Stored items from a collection
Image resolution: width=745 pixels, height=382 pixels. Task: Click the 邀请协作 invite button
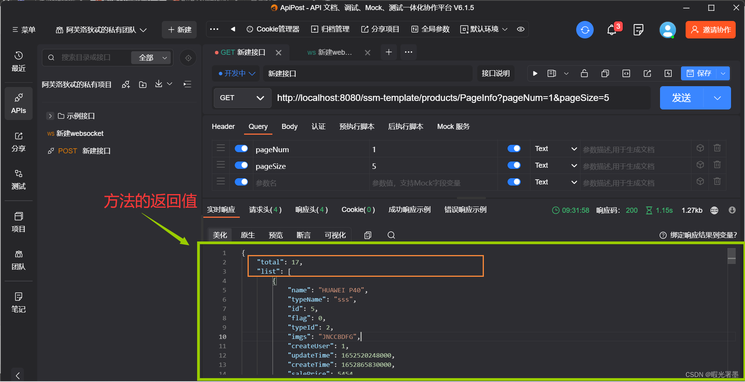710,30
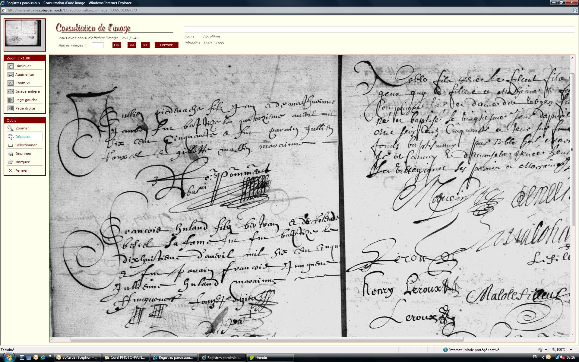
Task: Print using the Imprimer tool
Action: 23,154
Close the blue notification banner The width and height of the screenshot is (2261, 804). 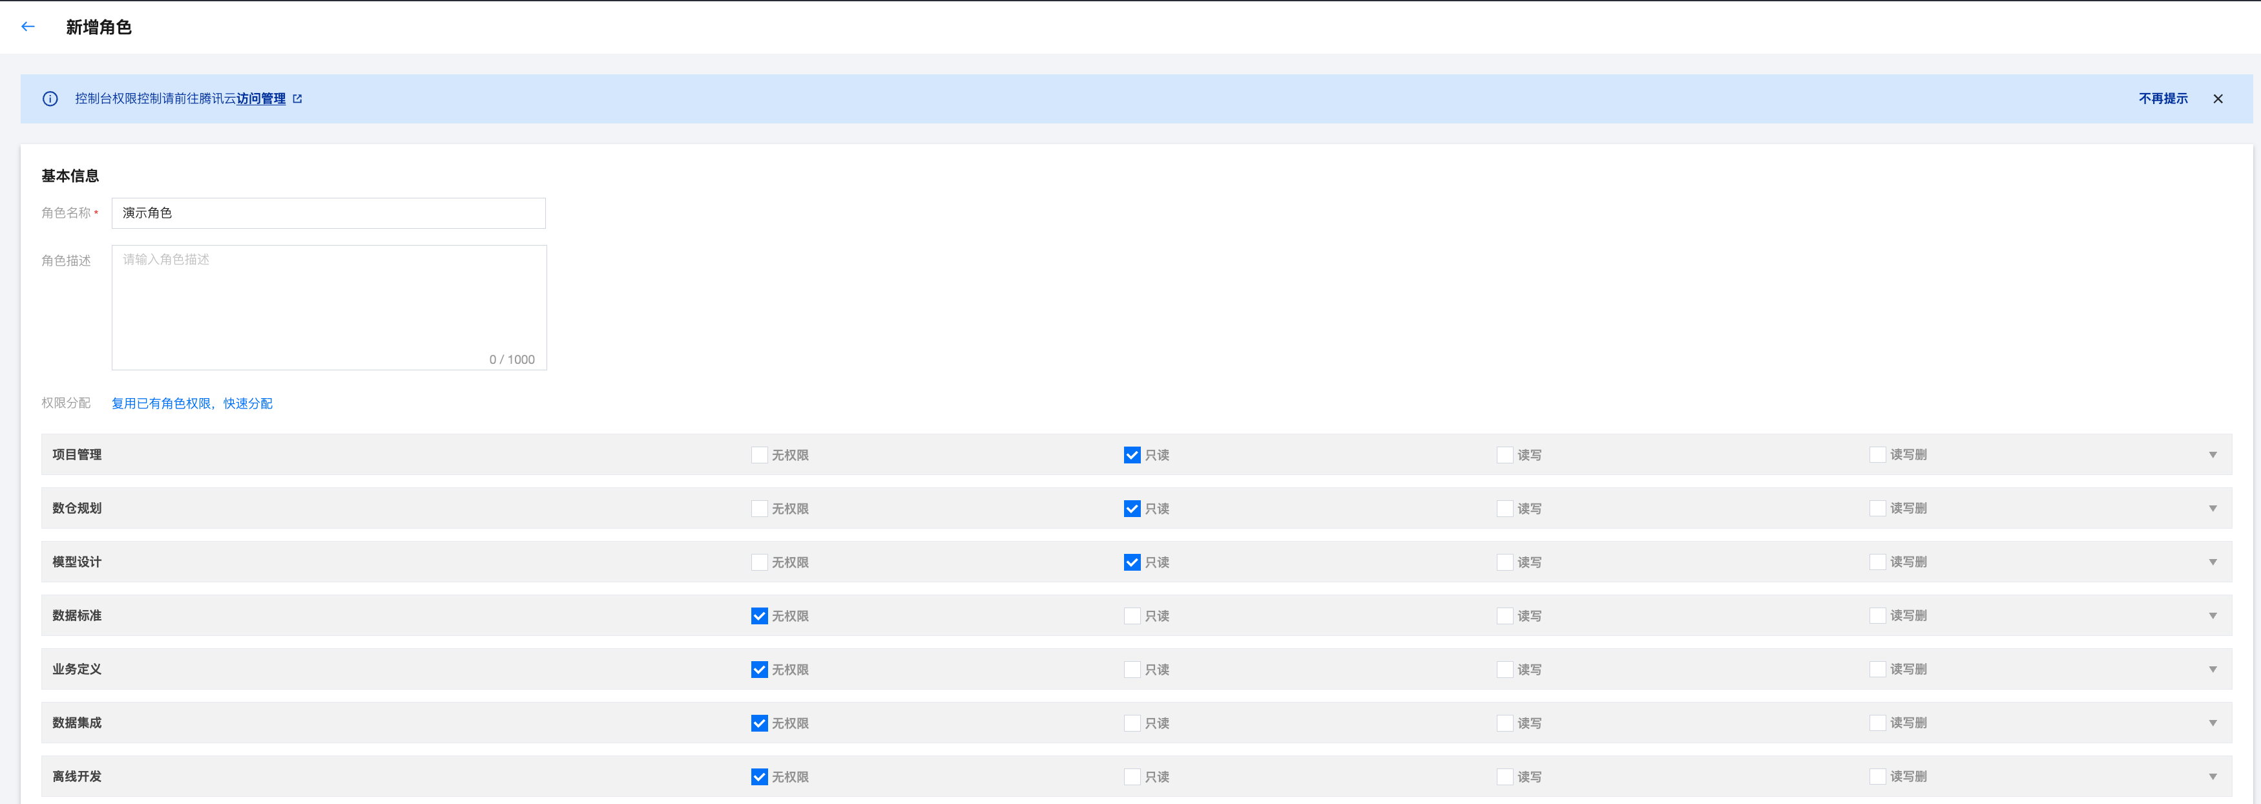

Work to be completed: Could you repeat every item above word for word, leaving out the pictures?

Correct answer:
Image resolution: width=745 pixels, height=382 pixels. Task: Click the 邀请协作 invite button
710,30
Task: Print using the Imprimer tool
Action: 23,154
Close the blue notification banner The width and height of the screenshot is (2261, 804). 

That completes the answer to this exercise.